A meticulously researched and lovingly made portrait of one of the giants of 20th-century American music, the film, in which the words of John Coltrane, culled from liner notes and interviews, are spoken by Denzel Washington, is a triumph. Using mostly blackand-white still photos, black-and-white archival footage and recent interviews — with Carlos Santana, John Legend, Common, Sonny Rollins, a sax-player from the South named Bill Clinton, Wayne Shorter, an ebullient Cornel West, The Doors drummer John Densmore and Coltrane’s former drummer McCoy Tyner, as well as Coltrane’s children — director and writer John Scheinfeld covers the usual ground for a life story. Coltrane was born in 1926 in Jim Crowera North Carolina, where he lived as a child with an extended family numbering two Methodist preachers.
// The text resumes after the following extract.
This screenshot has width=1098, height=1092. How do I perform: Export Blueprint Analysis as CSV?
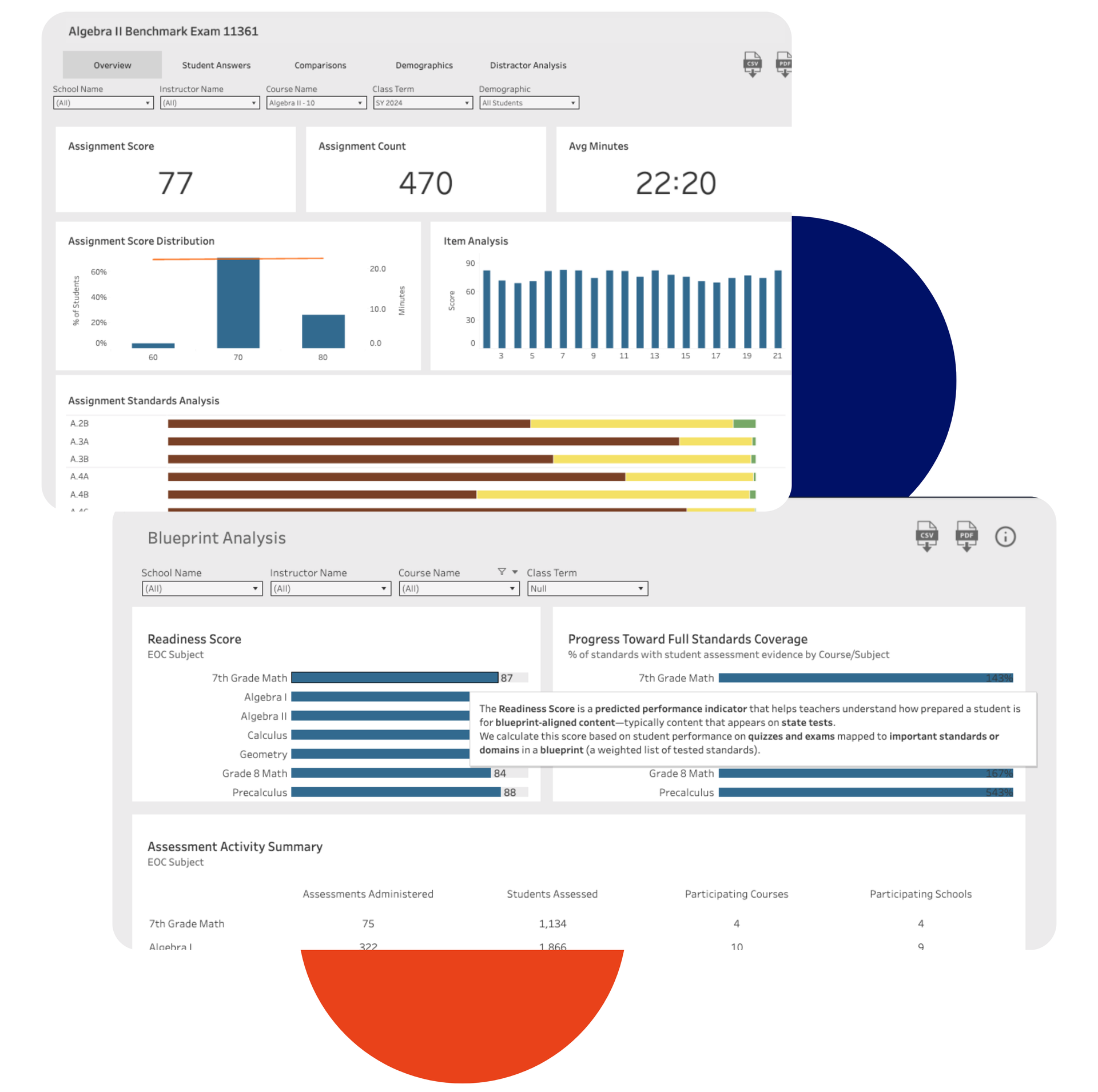pyautogui.click(x=926, y=536)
Decades later, Coltrane would use the speech patterns of Martin Luther King’s eulogy for the four girls murdered by white supremacists to create the civil rights elegy “Alabama.” Coltrane also turned a catchy ditty from “The Sound of Music” — “My Favorite Things” — into an ecstatic, whirling-dervishlike radio hit. Scheinfeld uses the Eastern-influenced sound of Coltrane’s horns brilliantly to shed light upon Coltrane’s story, tracing his career as a saxophonist and composer from early years in a postWorld War II Navy band to Coltrane’s time playing in the Miles Davis band to the composition of Coltrane’s spiritual-romantic masterpiece “A Love Supreme.”
Music legends Rollins and Santana are especially insightful about where the music comes from and where it takes its maker. More complete than the 59-minute 1990 documentary “The World According to John Coltrane,” “Chasing Trane” is now one of my favorite things, too. Bravo.